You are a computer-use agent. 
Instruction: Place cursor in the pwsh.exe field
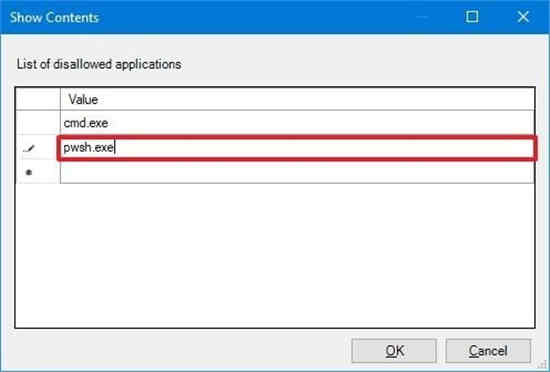(x=297, y=148)
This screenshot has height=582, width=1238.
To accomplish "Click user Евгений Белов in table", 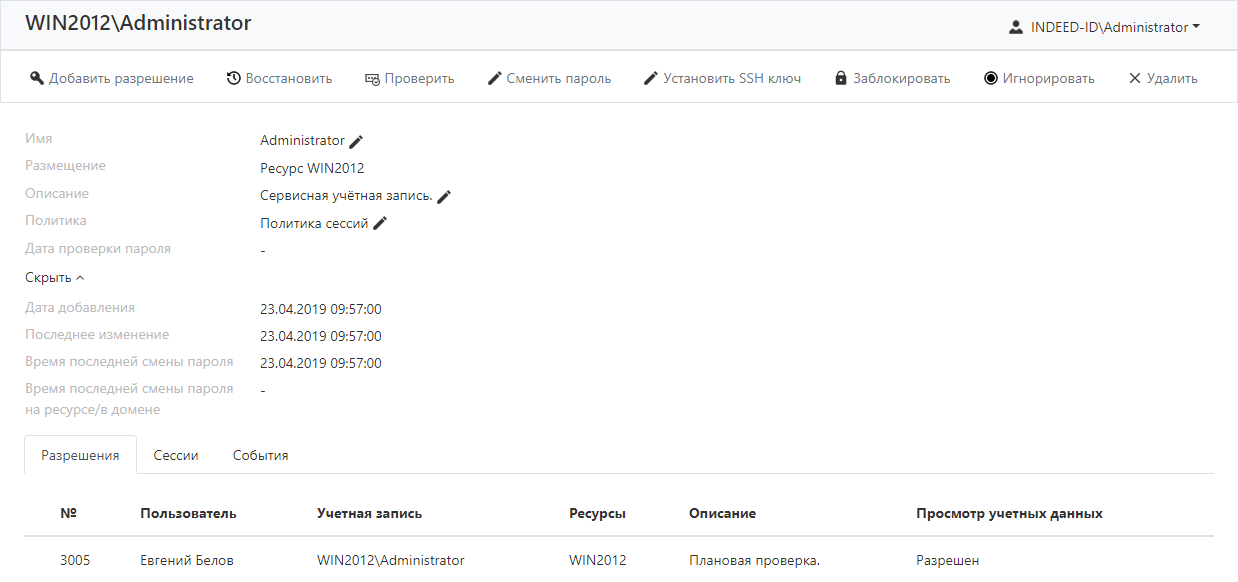I will point(186,560).
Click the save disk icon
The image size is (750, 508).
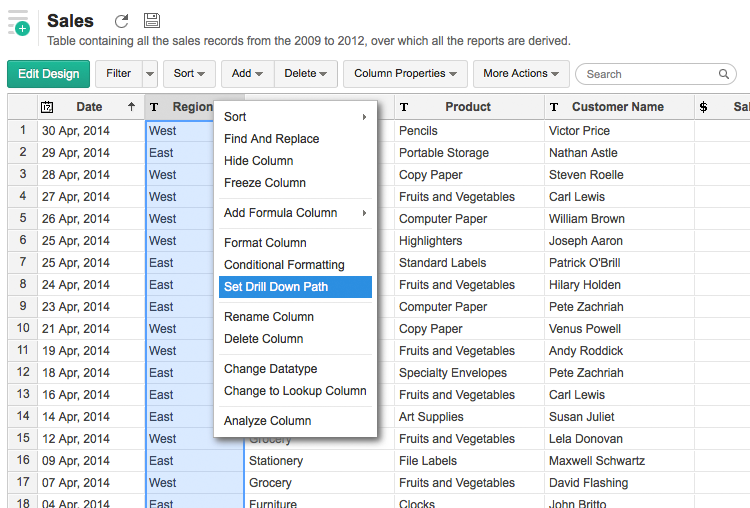pyautogui.click(x=151, y=21)
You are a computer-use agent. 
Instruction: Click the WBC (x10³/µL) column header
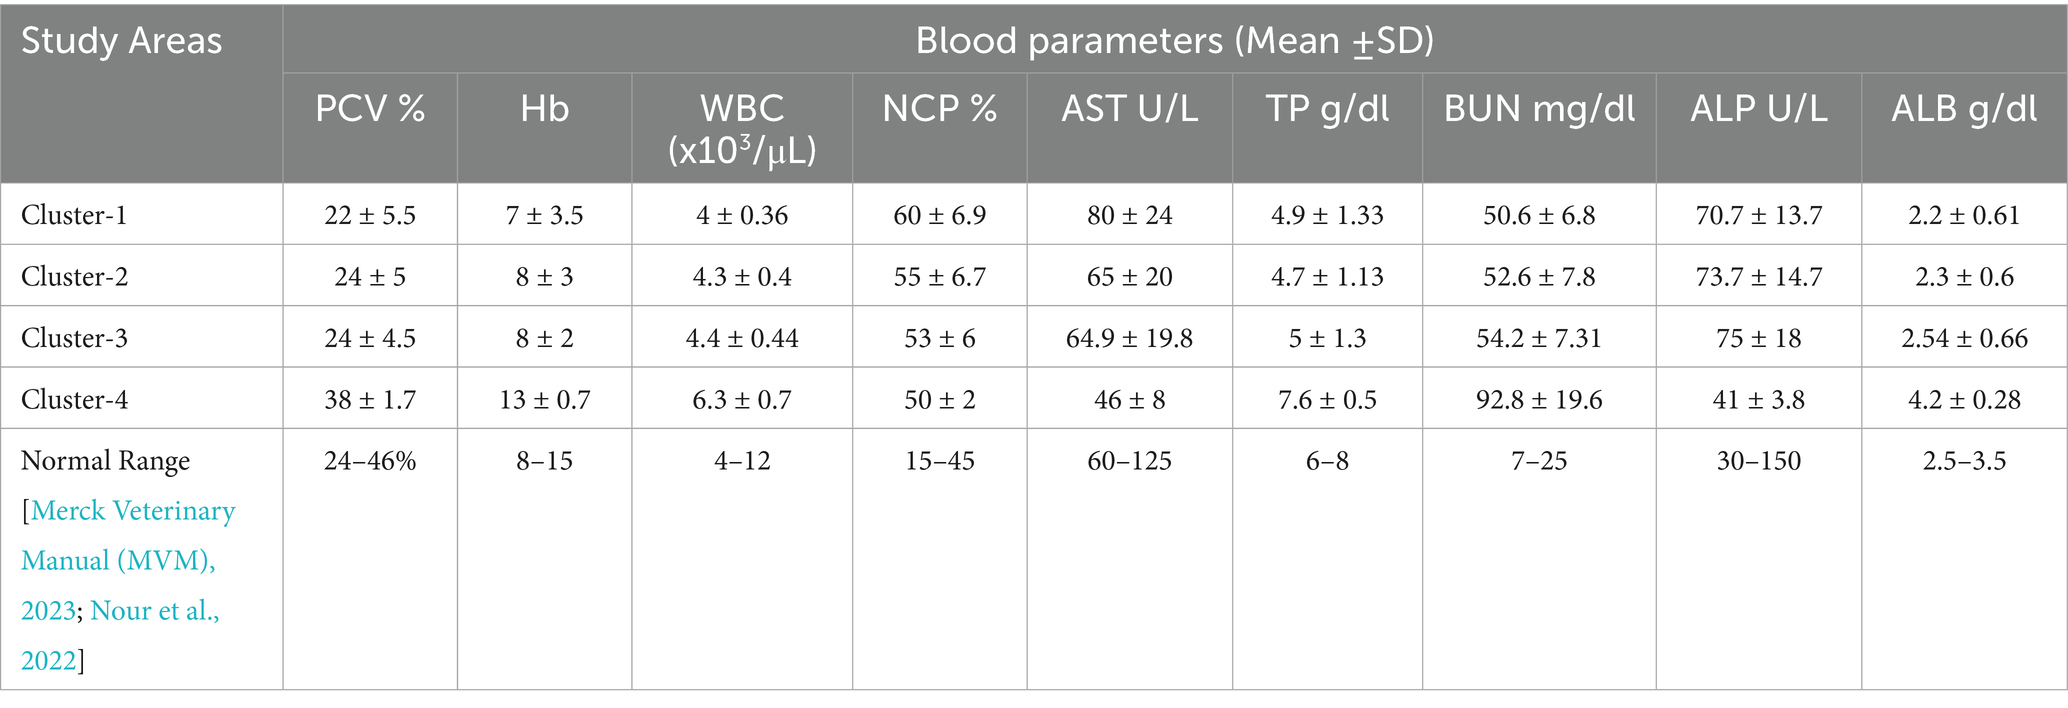point(742,128)
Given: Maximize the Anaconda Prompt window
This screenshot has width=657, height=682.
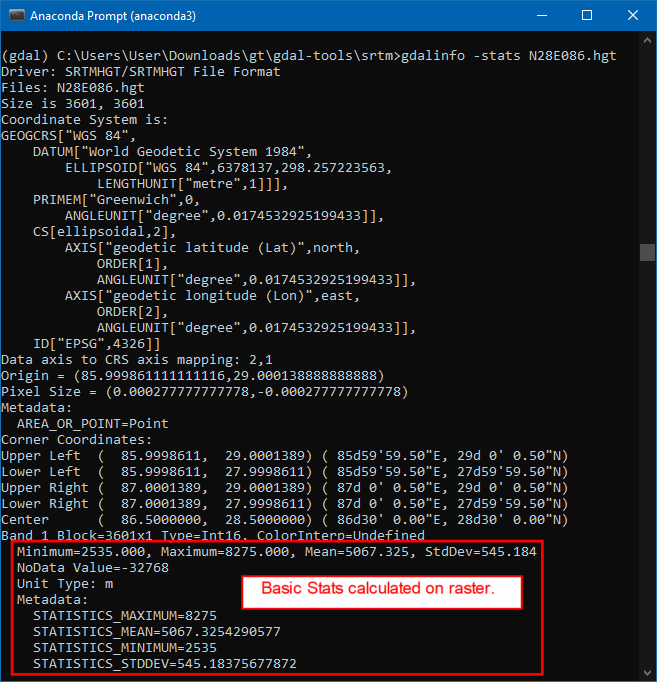Looking at the screenshot, I should [587, 16].
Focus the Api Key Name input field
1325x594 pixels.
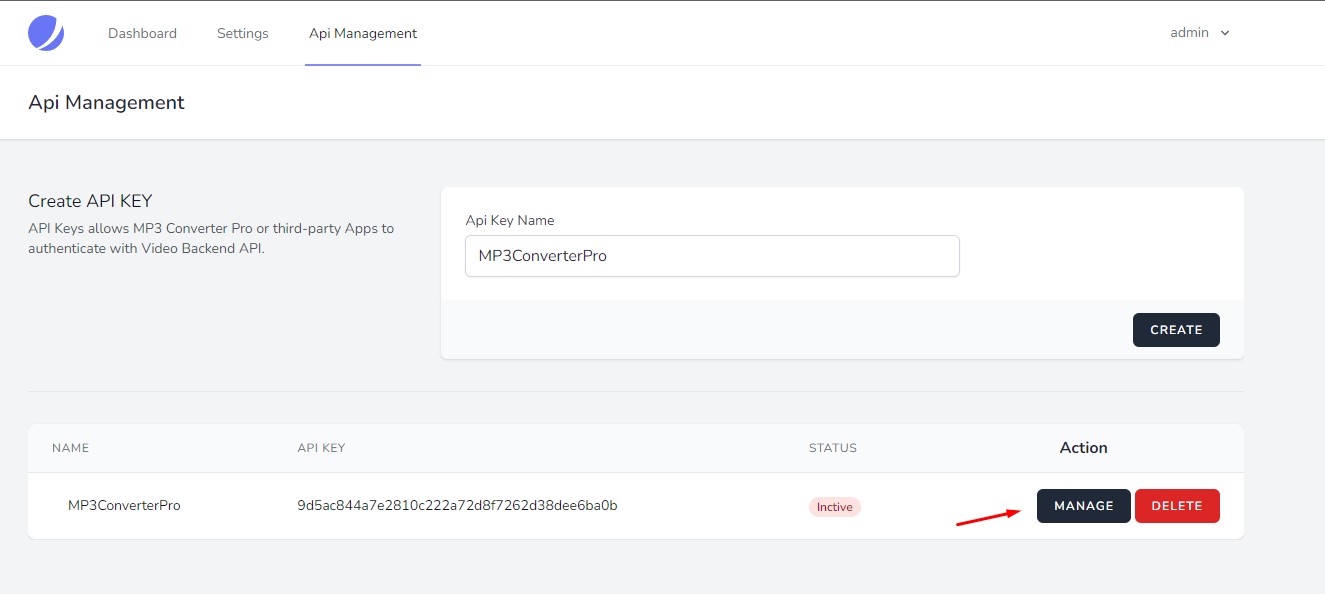[x=712, y=256]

* _TASK STATEMENT_
Print exactly, and print only, the lines from the line with "The image size is (750, 508)." through the last line of the entries, both ends included. No pictures belong in the result.

* _ANSWER SPACE_
The image size is (750, 508).
pyautogui.click(x=151, y=21)
You are a computer-use agent. 
Instruction: Click the WBC (x10³/µL) column header
point(742,128)
Given: Maximize the Anaconda Prompt window
This screenshot has width=657, height=682.
Looking at the screenshot, I should [587, 16].
Focus the Api Key Name input field
1325x594 pixels.
[x=712, y=256]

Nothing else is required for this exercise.